- [Stored items]
####
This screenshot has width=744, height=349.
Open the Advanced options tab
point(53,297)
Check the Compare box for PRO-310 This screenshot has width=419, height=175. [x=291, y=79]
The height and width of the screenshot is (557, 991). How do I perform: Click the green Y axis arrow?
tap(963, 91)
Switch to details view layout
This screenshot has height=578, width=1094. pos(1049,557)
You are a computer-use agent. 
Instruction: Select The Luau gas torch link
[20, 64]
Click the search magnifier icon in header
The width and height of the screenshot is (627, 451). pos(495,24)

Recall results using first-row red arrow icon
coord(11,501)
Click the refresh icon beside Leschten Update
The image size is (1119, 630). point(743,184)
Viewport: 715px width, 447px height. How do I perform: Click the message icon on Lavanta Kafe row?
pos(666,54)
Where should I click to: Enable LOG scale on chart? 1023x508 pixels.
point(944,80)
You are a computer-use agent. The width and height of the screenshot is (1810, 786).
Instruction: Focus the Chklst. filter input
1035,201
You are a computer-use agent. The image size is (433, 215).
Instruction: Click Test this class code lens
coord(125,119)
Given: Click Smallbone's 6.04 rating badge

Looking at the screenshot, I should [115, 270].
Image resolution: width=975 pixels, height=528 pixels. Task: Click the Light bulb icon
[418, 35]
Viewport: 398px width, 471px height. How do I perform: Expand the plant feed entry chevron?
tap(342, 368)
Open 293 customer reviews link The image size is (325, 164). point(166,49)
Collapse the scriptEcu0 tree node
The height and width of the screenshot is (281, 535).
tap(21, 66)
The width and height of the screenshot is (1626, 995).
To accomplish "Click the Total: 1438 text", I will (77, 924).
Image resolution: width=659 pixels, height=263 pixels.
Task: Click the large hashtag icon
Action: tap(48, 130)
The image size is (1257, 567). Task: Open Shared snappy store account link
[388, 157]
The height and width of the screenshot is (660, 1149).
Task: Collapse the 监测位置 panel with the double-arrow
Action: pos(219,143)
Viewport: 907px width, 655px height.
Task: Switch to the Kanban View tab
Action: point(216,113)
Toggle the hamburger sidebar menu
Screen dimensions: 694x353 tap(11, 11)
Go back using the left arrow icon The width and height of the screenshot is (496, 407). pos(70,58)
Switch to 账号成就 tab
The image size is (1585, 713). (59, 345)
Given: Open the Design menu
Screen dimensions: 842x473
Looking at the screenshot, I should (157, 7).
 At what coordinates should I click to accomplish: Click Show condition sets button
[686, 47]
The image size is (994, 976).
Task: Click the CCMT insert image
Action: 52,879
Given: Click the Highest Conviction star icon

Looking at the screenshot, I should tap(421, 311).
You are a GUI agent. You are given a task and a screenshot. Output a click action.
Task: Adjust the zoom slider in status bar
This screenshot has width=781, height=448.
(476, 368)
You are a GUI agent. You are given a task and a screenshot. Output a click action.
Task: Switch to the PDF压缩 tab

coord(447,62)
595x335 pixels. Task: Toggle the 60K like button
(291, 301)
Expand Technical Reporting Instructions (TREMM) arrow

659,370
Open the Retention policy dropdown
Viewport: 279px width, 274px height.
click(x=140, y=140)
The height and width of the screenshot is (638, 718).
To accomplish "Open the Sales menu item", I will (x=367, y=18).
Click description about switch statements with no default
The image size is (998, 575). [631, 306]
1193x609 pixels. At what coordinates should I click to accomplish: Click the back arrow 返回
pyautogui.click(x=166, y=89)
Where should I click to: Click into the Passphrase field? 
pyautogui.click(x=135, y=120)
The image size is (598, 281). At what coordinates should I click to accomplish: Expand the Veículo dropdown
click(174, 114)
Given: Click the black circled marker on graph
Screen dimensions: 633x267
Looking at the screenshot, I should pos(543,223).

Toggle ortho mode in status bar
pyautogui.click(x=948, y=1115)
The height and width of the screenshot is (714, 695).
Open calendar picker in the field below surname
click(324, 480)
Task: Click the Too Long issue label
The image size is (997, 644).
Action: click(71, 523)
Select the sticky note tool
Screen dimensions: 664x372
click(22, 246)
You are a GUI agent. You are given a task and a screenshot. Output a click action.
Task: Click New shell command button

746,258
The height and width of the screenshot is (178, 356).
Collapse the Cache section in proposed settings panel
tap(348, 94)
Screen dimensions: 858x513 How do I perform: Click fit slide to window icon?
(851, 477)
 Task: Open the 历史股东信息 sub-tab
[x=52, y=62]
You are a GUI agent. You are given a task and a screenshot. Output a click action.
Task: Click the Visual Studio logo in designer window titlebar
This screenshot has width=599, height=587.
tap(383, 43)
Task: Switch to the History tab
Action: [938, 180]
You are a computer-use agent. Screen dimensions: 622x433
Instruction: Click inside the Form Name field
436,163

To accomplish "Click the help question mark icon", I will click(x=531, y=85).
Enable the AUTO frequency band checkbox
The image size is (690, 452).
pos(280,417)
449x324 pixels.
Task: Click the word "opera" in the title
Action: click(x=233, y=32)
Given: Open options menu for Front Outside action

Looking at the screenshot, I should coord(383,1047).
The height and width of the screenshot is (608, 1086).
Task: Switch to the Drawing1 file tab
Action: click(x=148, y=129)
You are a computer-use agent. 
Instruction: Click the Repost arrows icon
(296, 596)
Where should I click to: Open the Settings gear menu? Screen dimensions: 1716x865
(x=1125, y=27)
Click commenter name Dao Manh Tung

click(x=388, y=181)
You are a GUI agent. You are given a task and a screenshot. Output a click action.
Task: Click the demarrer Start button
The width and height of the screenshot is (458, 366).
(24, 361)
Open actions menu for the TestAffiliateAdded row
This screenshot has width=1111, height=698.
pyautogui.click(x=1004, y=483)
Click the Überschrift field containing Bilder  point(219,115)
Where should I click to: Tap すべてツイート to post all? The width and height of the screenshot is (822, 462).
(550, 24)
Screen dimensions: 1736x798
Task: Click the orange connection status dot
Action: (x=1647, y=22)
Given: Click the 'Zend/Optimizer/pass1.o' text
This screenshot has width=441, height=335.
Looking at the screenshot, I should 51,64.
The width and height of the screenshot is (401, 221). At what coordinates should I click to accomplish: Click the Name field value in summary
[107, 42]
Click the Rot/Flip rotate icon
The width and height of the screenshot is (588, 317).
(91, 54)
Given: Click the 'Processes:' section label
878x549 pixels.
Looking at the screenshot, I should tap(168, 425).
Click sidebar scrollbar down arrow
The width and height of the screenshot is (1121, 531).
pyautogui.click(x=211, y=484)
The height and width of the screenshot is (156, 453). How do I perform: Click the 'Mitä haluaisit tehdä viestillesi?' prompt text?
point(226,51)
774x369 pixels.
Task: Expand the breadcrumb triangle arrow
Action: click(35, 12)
####
- [TASK INSTRUCTIONS] Set down, exactly as they stand above, the lines starting with the line with "Instruction: Select The Luau gas torch link" and going on through the line with "You are a computer-use agent. The image", and no others.

- [RESULT]
Instruction: Select The Luau gas torch link
[20, 64]
Click the search magnifier icon in header
The width and height of the screenshot is (627, 451). pos(495,24)

Recall results using first-row red arrow icon
coord(11,501)
Click the refresh icon beside Leschten Update
The image size is (1119, 630). point(743,184)
Viewport: 715px width, 447px height. How do I perform: Click the message icon on Lavanta Kafe row?
pos(666,54)
Where should I click to: Enable LOG scale on chart? 1023x508 pixels.
point(944,80)
You are a computer-use agent. The width and height of the screenshot is (1810, 786).
Instruction: Focus the Chklst. filter input
1035,201
You are a computer-use agent. The image size is (433, 215).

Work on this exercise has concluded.